--- Extract ---
>>>>>

From   Jeffrey Wooldridge <jmwooldridge60@gmail.com>
To   statalist@hsphsun2.harvard.edu
Subject   Re: st: Country and population weights in panel analysis
Date   Sun, 24 Feb 2013 21:54:48 -0500

You are describing a correction for heteroskedasticty due to computing
averages over different population sizes. This is a pretty standard
problem -- treated, for example, in my book "Introductory
Econometrics: A Modern Approach," 2013 -- although the panel data
aspect raises some interesting issues. The main thing to remember is
that weighting by population is only efficient if the underlying
individual-level model satisfies the classical assumptions -- constant
variance and serial independence. The latter is very unlikely to be
true, and assuming away heteroskedasticity at the individual level is
too strong. So, I would do it with and without the population weights.
But in both cases compute the "cluster(id)" standard errors. These
will allow for heteroskedasticity of any form as well as serial
correlation. Hopefully you get similar estimates of the betas. The
standard errors will essentially tell you which approach is more
precise.

<<<<<

--- Problem a ---
Can you condense the paragraph of the email that begins "You are describing a correction" into a short bulleted list that keeps its main facts?
The records that follow have no connection to the email.

--- Provided data ---
>>>>>

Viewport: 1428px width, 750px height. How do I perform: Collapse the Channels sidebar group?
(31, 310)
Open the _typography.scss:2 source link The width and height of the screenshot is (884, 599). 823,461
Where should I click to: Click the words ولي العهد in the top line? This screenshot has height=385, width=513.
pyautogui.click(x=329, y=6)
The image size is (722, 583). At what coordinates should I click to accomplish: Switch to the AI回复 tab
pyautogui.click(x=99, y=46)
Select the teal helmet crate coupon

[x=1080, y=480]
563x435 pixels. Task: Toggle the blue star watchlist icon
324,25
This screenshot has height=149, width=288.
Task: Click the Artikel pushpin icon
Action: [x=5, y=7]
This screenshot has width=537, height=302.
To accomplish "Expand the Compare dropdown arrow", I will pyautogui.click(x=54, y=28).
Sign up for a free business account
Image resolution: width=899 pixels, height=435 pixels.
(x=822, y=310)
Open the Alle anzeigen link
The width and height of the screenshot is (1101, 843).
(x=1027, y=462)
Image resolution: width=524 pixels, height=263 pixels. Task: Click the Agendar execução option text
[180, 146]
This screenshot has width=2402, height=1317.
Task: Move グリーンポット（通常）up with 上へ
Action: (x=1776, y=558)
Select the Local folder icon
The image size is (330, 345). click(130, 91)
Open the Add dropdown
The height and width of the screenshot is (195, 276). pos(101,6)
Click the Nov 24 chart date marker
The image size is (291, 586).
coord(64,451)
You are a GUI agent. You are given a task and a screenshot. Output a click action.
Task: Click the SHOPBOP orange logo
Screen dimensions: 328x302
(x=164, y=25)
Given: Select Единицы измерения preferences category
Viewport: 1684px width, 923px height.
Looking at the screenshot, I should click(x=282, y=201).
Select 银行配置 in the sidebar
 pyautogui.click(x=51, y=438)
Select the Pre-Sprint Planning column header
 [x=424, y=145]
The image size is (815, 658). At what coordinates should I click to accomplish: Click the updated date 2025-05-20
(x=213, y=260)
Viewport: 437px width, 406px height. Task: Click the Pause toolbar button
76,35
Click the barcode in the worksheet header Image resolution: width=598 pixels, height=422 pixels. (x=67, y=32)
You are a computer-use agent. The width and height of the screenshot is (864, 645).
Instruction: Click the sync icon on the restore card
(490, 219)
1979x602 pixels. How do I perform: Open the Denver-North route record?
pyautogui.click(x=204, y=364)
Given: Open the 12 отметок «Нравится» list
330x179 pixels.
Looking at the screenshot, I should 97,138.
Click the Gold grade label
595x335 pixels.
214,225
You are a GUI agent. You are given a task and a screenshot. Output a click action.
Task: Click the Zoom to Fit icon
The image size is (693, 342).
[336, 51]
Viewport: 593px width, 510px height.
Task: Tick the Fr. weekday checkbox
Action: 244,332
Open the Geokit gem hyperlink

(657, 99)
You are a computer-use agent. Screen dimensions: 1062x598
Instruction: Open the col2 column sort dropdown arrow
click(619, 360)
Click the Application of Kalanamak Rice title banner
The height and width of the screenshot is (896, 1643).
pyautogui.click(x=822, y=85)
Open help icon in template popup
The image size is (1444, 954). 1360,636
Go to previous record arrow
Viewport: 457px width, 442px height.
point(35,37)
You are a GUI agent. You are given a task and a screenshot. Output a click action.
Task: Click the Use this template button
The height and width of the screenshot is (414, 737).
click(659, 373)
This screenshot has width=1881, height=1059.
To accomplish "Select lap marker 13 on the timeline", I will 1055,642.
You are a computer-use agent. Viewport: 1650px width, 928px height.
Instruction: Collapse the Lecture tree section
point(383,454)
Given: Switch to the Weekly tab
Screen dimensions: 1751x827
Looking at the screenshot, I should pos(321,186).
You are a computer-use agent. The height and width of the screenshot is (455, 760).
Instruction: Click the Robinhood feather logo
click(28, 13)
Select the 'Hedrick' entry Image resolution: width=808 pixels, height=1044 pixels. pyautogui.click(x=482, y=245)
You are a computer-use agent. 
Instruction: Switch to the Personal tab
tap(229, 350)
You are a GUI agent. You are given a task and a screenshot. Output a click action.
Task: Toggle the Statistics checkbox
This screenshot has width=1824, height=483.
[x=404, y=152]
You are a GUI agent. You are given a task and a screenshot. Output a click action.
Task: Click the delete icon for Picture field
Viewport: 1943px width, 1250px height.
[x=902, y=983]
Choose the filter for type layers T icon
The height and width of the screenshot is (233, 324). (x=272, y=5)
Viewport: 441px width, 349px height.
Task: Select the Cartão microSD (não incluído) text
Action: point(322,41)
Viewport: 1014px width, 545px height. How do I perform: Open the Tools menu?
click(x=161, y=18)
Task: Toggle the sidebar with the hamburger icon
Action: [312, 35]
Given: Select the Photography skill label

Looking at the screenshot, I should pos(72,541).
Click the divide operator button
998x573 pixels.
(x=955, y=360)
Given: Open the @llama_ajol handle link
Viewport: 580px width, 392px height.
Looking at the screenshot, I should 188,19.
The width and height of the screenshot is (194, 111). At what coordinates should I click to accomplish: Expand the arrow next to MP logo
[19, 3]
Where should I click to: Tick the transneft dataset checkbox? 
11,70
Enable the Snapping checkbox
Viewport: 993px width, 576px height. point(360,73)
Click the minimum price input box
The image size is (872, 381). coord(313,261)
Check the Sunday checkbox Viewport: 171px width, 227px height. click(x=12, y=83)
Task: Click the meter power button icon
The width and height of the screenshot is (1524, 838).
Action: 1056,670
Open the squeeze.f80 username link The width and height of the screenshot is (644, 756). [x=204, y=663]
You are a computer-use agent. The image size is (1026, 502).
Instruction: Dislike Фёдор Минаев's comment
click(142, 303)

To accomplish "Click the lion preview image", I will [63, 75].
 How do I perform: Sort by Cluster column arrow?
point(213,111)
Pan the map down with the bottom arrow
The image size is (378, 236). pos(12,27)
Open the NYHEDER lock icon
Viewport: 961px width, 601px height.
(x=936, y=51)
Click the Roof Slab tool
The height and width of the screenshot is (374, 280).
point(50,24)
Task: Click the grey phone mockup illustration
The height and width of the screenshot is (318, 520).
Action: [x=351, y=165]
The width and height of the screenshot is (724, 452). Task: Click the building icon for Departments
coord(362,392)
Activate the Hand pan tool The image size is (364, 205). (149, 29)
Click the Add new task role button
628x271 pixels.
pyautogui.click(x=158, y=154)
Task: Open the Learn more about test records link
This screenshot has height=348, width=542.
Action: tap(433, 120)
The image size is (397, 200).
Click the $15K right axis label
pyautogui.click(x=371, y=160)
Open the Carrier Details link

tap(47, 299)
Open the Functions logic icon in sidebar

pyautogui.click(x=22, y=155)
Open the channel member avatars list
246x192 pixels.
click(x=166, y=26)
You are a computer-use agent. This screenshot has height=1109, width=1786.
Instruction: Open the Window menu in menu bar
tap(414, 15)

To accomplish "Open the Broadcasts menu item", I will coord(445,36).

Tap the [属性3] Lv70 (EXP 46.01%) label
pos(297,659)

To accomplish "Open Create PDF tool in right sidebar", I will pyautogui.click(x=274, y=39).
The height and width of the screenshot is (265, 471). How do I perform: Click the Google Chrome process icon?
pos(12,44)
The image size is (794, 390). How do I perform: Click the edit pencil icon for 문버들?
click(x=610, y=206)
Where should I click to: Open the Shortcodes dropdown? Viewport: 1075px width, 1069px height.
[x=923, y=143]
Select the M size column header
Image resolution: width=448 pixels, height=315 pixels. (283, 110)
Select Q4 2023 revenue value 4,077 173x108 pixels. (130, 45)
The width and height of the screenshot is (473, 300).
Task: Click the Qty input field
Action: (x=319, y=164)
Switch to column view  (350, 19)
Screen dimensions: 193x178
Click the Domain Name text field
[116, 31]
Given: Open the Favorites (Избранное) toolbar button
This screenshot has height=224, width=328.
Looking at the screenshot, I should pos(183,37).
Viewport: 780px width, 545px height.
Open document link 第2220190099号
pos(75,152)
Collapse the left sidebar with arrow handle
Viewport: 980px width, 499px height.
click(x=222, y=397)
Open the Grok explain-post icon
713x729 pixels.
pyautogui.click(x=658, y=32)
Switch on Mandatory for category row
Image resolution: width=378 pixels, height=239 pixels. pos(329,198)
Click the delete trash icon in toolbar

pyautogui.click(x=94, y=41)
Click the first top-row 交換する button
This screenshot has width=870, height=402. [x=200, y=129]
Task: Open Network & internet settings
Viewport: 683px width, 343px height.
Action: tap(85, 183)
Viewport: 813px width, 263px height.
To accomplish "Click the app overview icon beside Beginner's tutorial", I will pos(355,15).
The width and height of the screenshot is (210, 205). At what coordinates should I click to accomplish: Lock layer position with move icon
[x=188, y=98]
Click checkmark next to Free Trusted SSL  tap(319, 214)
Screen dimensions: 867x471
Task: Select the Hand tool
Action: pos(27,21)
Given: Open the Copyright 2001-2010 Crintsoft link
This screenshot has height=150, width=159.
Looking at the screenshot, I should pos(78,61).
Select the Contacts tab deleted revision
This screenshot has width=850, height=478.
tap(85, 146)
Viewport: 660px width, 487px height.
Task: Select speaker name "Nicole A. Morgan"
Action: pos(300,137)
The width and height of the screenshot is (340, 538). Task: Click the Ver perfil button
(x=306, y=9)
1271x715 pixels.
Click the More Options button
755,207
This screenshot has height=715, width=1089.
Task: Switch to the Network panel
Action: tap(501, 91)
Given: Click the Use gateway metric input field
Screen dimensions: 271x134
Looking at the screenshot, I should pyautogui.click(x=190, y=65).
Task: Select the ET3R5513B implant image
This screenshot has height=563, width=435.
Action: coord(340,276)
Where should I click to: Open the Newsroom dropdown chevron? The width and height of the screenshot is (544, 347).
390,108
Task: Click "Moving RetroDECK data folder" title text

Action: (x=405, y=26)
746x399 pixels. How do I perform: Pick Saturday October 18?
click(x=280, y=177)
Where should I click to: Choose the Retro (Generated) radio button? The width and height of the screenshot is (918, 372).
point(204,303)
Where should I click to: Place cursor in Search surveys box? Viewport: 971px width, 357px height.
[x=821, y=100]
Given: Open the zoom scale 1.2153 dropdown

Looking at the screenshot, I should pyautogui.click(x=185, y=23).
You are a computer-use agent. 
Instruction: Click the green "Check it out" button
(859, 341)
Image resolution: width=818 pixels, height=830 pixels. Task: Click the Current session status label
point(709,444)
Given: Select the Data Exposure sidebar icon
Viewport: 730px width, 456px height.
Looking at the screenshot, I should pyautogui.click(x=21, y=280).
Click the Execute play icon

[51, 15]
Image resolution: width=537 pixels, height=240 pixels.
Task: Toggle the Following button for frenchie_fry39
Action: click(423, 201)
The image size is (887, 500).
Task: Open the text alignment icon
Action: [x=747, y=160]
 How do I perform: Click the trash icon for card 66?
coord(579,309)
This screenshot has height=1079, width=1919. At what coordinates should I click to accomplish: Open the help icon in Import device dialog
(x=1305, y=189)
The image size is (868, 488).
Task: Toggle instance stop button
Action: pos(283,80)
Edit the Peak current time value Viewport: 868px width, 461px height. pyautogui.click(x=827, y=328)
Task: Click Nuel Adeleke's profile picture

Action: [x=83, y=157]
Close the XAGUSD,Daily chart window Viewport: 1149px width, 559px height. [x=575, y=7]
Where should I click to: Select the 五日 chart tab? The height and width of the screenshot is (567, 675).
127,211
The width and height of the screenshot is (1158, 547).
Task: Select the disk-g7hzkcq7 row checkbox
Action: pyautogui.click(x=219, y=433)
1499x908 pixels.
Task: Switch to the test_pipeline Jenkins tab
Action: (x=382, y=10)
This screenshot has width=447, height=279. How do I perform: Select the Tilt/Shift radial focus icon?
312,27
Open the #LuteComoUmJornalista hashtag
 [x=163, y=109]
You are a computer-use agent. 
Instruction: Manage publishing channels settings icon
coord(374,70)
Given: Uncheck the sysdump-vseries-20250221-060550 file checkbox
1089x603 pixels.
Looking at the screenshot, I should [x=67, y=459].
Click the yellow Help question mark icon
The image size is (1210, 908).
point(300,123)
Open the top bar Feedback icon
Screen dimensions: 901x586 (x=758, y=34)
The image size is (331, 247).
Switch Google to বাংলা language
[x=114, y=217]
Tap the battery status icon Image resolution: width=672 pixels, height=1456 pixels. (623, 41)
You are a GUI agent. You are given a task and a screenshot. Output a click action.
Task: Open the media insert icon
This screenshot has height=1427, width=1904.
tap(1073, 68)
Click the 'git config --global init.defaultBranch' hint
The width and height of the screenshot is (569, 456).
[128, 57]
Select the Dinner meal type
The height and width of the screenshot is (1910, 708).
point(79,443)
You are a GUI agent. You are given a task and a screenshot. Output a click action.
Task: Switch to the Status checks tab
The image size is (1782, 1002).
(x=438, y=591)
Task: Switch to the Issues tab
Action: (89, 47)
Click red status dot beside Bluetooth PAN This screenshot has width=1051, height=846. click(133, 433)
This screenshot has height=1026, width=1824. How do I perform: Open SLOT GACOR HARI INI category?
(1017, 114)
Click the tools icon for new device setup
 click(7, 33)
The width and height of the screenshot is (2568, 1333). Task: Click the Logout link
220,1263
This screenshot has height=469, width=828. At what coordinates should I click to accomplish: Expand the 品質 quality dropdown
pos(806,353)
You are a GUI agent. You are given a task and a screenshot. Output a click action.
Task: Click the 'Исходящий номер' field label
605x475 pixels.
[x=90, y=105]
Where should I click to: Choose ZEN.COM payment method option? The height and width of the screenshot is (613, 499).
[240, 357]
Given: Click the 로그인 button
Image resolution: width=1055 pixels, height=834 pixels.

<<<<<

--- Problem b ---
Could you repeat, word for word, the stretch of the records from the line containing "How do I perform: Sort" through the line containing "The image size is (378, 236). pos(12,27)", and nothing else?

--- Correct answer a ---
- The described method corrects for heteroskedasticity that comes from computing averages over different population sizes. This is a standard problem, covered in "Introductory Econometrics: A Modern Approach" (2013), though panel data raise some interesting issues.
- Weighting by population is efficient only if the individual-level model meets the classical assumptions of constant variance and serial independence.
- Serial independence is very unlikely, and assuming away individual-level heteroskedasticity is too strong.
- Recommendation: estimate both with and without population weights, and use "cluster(id)" standard errors in both cases. These allow for any form of heteroskedasticity and for serial correlation.
- Ideally the beta estimates will be similar, and the standard errors will show which approach is more precise.

--- Correct answer b ---
 How do I perform: Sort by Cluster column arrow?
point(213,111)
Pan the map down with the bottom arrow
The image size is (378, 236). pos(12,27)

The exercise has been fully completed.